Course Project: LLM-Augmented Data Pipelines

Proposal Due: Monday, February 23, 2026 at 11:59 PM Points: 100 (proposal) + 900 (project total) = 1000 total Repository: cis6930sp26-project (private, add cegme as Admin) Type: Individual project (no teams)

Overview

For your course project, you will design, implement, and evaluate an LLM-augmented data pipeline. Your project must include:

A research question that explores the intersection of data engineering and LLMs
An implementation using MCP servers and LLM orchestration
A rigorous evaluation comparing your approach to baselines

This is an individual project. You will work independently throughout the semester.

Research Questions

Your project should answer a research question that involves data engineering and LLMs. Good research questions are:

Specific: Focused on a measurable outcome
Comparative: Compare LLM approach to traditional methods
Evaluable: Can be tested with concrete metrics

Why Research Questions Matter

A well-crafted research question is the foundation of a successful project. Your research question determines what you build, how you evaluate it, and what conclusions you can draw. Projects without clear research questions often result in unfocused implementations and weak evaluations.

Interesting questions motivate your work and engage your readers. Ask yourself: Would someone working in data engineering care about the answer? Does the question reveal something non-obvious about how LLMs interact with data pipelines? The best questions challenge assumptions or explore uncharted territory.

Measurable questions allow you to draw concrete conclusions. Avoid vague questions like “Are LLMs good at data cleaning?” Instead, specify what “good” means: accuracy, speed, cost, robustness to edge cases. Your question should naturally lead to experiments with quantifiable outcomes.

Consider these contrasts:

Weak Question	Stronger Question
Can LLMs help with data quality?	Does GPT-4 detect more data anomalies than rule-based validation on sensor data with 5% injected errors?
Is MCP useful for ETL?	How does development time compare between hand-coded and MCP-orchestrated ETL for integrating 3 heterogeneous APIs?
Are LLMs better than traditional methods?	At what data volume does the token cost of LLM-based schema matching exceed the development cost of training a supervised matcher?

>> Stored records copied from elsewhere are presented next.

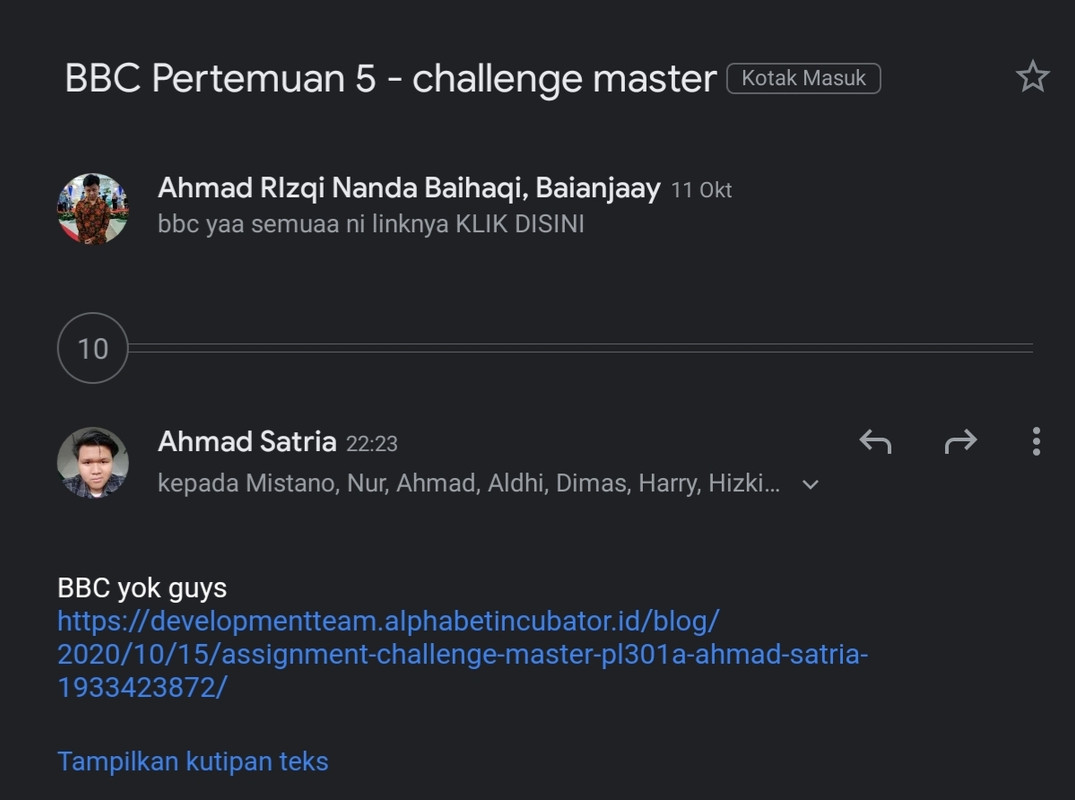Tap Ahmad Satria's avatar photo
This screenshot has width=1075, height=800.
coord(93,462)
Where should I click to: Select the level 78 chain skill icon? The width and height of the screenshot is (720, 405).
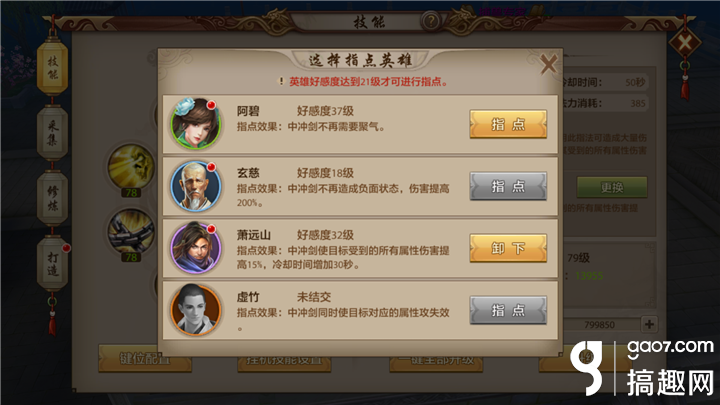(131, 233)
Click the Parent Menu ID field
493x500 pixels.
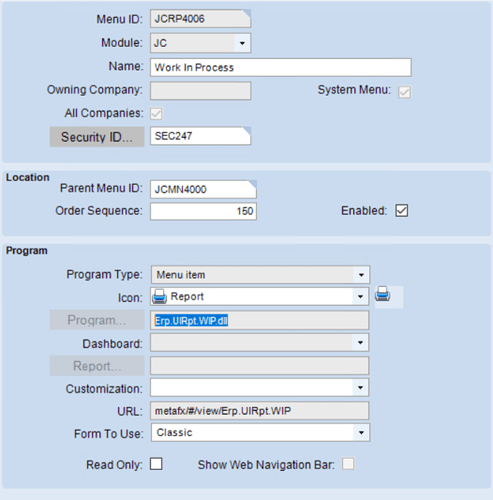[203, 189]
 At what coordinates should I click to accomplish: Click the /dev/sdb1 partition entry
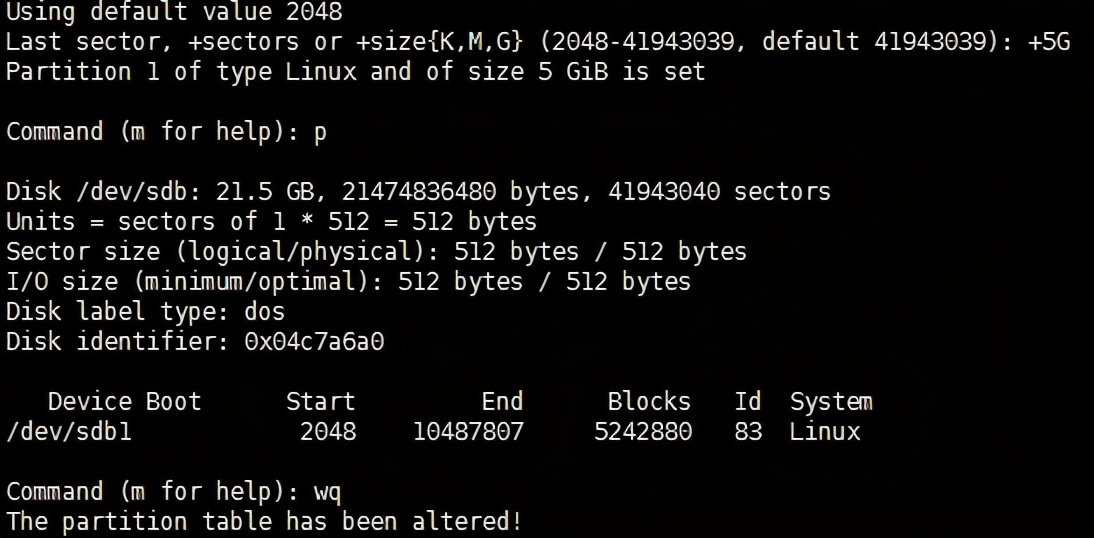click(69, 432)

Your research question will evolve as you work. Start with a hypothesis, and refine it as you learn more about your dataset and the capabilities of your pipeline.

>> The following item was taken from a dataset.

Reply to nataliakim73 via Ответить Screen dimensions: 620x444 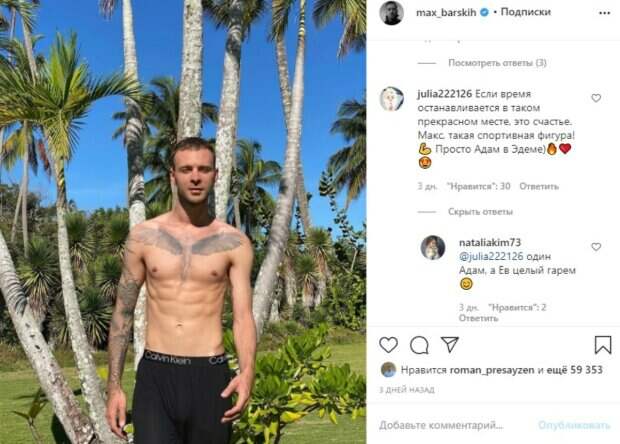pos(478,318)

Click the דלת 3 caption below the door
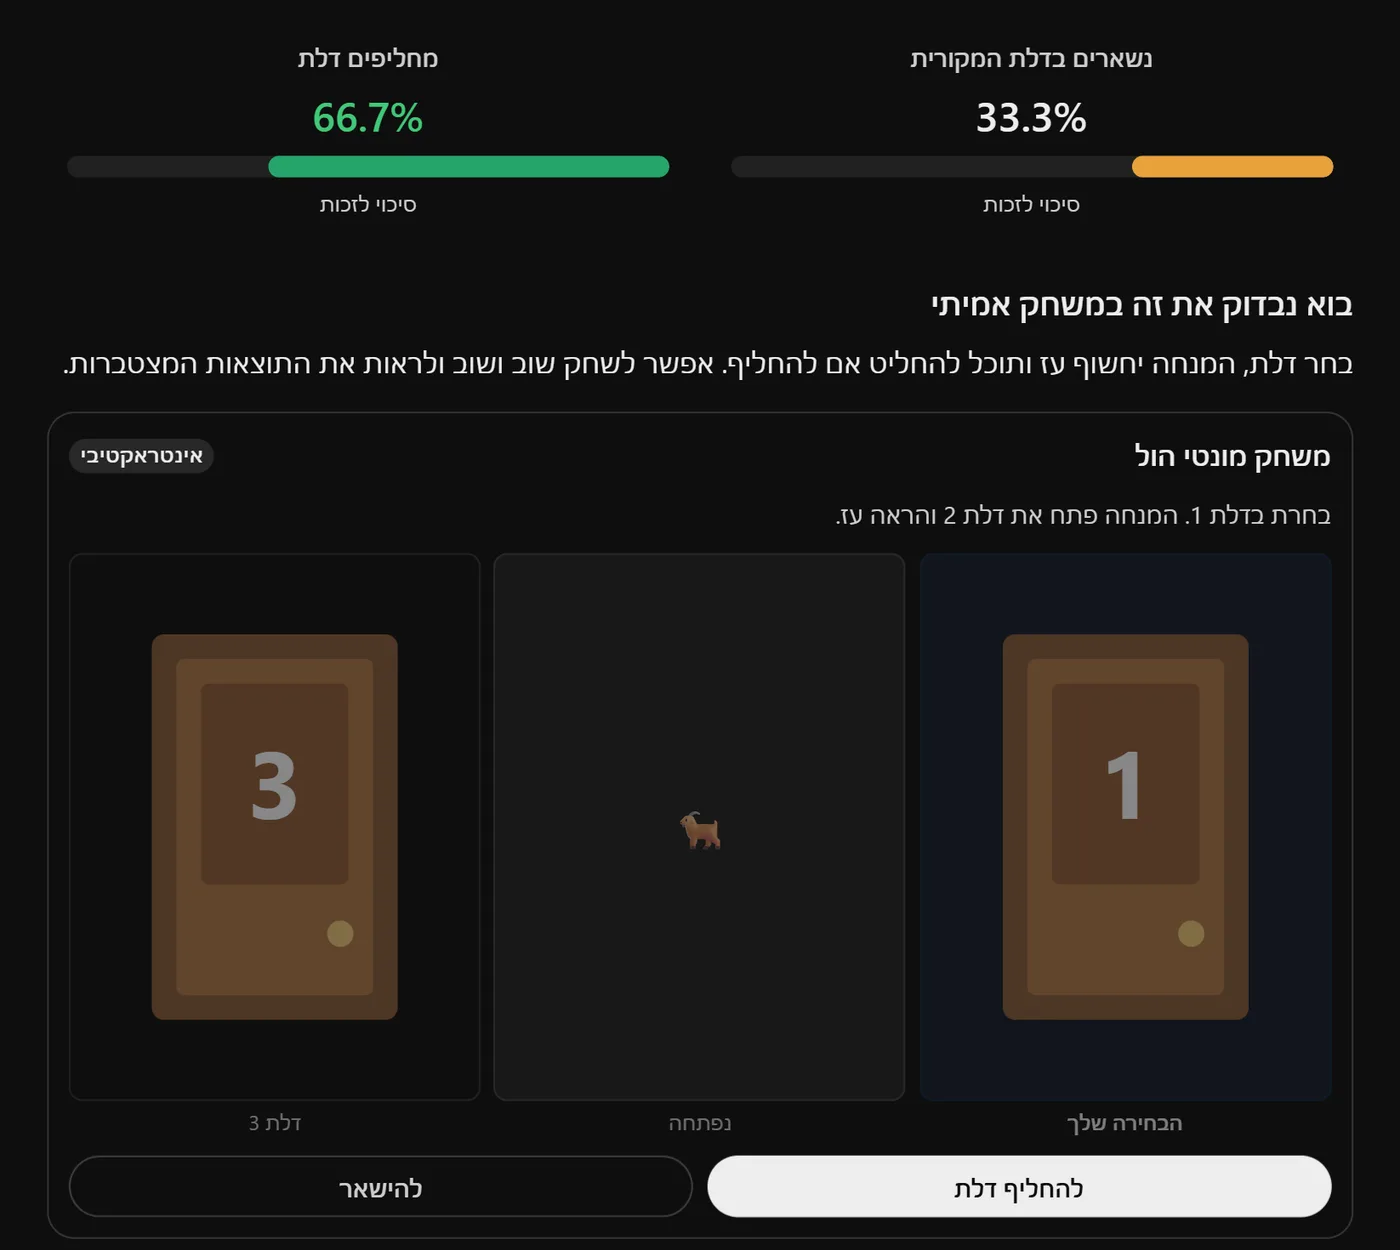point(275,1123)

Example Research Questions

Category	Example Question
Performance	Does an LLM-orchestrated ETL pipeline achieve comparable accuracy to hand-coded transformations on [dataset]?
Robustness	How does an LLM handle schema drift compared to rule-based validation?
Efficiency	What is the trade-off between LLM token cost and development time for data cleaning tasks?
Capability	Can LLMs perform entity resolution on [domain] data without domain-specific training?
Architecture	How should MCP servers be designed to maximize reusability across different data sources?

Project Directions

Choose one of the following directions:

Direction A: LLM Pipeline over a New Data Source

Design an LLM-orchestrated data pipeline for a dataset of your choice. Your system should demonstrate how LLMs can handle real-world data engineering challenges.

Suggested Data Sources:

Source	Examples
Smart City Portals	Gainesville, NYC, Chicago, LA open data
Government Data	data.gov, census.gov, EPA datasets
Scientific Data	NASA, NOAA, genomics databases
Research Paper Datasets	Benchmarks from published papers (see Dataset Selection below)
Web Data	APIs, web scraping (with permission)

Focus Areas:

Data extraction from multiple sources
Schema mapping and integration
Data quality detection and repair
Automated documentation generation

Direction B: Compare LLM vs Traditional Technologies

Replicate a traditional data pipeline approach and compare it to an LLM-augmented version. This direction produces strong evaluation sections.

Technologies to Compare:

Traditional	LLM-Augmented
Hand-coded ETL scripts	MCP-orchestrated pipeline
Rule-based data validation	LLM-based anomaly detection
Regex/heuristic extraction	LLM extraction with prompts
Manual schema mapping	LLM-inferred mappings
Static documentation	LLM-generated docs

Suggested Papers to Replicate:

Paper	Topic
Magellan (Konda et al.)	Entity matching pipeline
HoloClean (Rekatsinas et al.)	Data cleaning with ML
Valentine (Koutras et al.)	Schema matching benchmark
Snorkel (Ratner et al.)	Weak supervision for labeling
Can Foundation Models Wrangle Your Data? (Narayan et al.)	LLM data wrangling

Direction C: Novel Data Orchestration Architecture

Propose and implement a new architecture that combines MCP servers, LLM reasoning, and traditional data engineering tools.

Architecture Ideas:

Adaptive ETL: Pipeline that adjusts transformations based on data characteristics
Self-Healing Pipeline: System that diagnoses and recovers from failures
Multi-Agent Integration: Specialized LLM agents coordinating on complex tasks
Hybrid Orchestration: LLM for complex decisions, deterministic code for routine operations

Dataset Selection

You must select a source dataset for your project. This dataset will serve as the foundation for your LLM-augmented data pipeline. Choose a dataset that aligns with your research question and provides opportunities to demonstrate data engineering challenges.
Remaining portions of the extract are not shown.